Of course, Chrzanowski’s tweet mentions that this is fine so long as no profit is involved, and there are caveats that Sega will look into if needed, but overall, Sonic fan games are a-ok with Sega.
This sort of stance may come as a surprise, to gamers as there are plenty of companies who have a history of taking down fan-made games. Nintendo, for example, has been known for having cease-and-desist letters at the ready. Two recent cases include an online Smash Bros. Melee tournament being shut down last year (more details via this Kotaku article by Ian Walker) and a major DMCA takedown of nearly 400 fan-made games this year (more details via this Screen Rant article by Zackerie Fairfax).
With the DMCA takedown, Nintendo did say it was because Game Jolt was making money via ad revenue. I imagine this would also be against Sega’s wishes … maybe? Technically, the creators of the games that were removed from Game Jolt weren’t earning revenue from them, according to that Screen Rant article, because Game Jolt is a hosting site for developers to have their games available. Meanwhile, the Smash Bros. Melee tournament (usually an in-person event) had to be online due to COVID, and the host (The Big House) wanted to use a fan-developed mod so the game of choice (Smash Bros. Melee) could run better since, well, Melee is old and needs a bit of help to be able to run optimally online.

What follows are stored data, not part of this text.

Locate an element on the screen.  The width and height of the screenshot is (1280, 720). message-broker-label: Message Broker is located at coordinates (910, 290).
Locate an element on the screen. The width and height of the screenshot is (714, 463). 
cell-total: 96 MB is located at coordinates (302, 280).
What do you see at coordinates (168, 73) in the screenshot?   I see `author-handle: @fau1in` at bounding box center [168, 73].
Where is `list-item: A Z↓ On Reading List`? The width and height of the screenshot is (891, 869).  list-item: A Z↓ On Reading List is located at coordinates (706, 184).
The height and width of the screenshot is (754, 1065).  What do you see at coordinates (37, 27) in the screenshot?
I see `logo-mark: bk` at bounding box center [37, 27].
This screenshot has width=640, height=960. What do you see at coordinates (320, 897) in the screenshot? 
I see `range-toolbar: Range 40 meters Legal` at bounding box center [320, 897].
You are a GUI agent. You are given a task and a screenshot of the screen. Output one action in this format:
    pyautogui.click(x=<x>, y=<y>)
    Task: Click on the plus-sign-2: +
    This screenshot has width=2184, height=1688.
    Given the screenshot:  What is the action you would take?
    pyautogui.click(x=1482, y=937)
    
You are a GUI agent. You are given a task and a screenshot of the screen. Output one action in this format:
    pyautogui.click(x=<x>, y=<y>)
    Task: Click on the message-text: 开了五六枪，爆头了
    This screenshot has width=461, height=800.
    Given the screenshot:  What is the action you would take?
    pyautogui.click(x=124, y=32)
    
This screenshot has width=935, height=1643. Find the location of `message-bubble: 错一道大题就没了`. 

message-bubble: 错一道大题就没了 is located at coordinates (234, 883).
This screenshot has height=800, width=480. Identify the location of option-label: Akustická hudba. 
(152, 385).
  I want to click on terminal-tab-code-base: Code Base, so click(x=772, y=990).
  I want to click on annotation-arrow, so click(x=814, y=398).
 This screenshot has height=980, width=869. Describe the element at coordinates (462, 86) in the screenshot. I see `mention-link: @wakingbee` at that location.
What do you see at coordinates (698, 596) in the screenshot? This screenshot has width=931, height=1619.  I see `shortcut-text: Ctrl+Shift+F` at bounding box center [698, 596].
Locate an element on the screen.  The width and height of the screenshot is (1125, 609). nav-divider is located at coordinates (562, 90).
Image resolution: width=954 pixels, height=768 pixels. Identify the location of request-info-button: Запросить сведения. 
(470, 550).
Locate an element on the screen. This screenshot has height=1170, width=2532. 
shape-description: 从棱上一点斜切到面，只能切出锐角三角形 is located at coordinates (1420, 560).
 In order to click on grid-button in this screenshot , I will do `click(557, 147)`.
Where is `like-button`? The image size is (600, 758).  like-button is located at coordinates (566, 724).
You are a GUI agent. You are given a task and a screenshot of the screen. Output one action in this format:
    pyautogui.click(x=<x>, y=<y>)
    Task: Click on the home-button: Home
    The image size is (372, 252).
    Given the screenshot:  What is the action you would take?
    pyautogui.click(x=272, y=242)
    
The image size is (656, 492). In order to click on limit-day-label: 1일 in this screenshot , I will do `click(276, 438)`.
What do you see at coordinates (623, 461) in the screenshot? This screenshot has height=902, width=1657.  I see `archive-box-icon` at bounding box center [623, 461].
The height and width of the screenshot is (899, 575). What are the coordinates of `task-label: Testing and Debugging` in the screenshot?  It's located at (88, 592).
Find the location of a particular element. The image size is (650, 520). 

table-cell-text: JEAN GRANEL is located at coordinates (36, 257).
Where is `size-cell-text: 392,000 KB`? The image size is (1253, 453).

But Nintendo saw the words “fan-developed mod” and said “no.”
This, as you can imagine, led to a LOT of backlash toward Nintendo, as seen in that Kotaku article.
Honestly, it’s quite the rabbit hole you find yourself in when looking into companies that call for the removal of fan games. Just last week I found out about an amazing fan game based on the 1989 Batman movie. Why am I not showing you any video? Because Warner Bros. has taken it down and is issuing strikes against anyone who even shares reaction videos to it. You can at least read about it, and check out screenshots, via John Papadopoulos’ article for DSOGAMING. What amazes me about this takedown is that this wasn’t even a playable demo, it was a video showing what a fan (Osmany Gomez) had done with a classic IP. Ironically, according to this Game Revolution article from Chris Capel, Gomez was uncertain about releasing a demo in fear of Warner Bros. taking it down.
Gomez is, apparently, a psychic, since we can’t even look at videos of the game anymore—even if it’s someone saying how cool it looks.
I really hope Sega’s stance on fan games is something that trickles down into other companies. I hope it helps them realize that fans aren’t trying to beat them at their own game and are, instead, embracing the work they love, and in some cases, creating amazing portfolios so they can one day bring their talents to these companies they probably dream about working with. I want companies to realize that fan games are just a sign that their creation has impacted us in wildly creative ways, and there’s nothing wrong with nurturing creativity.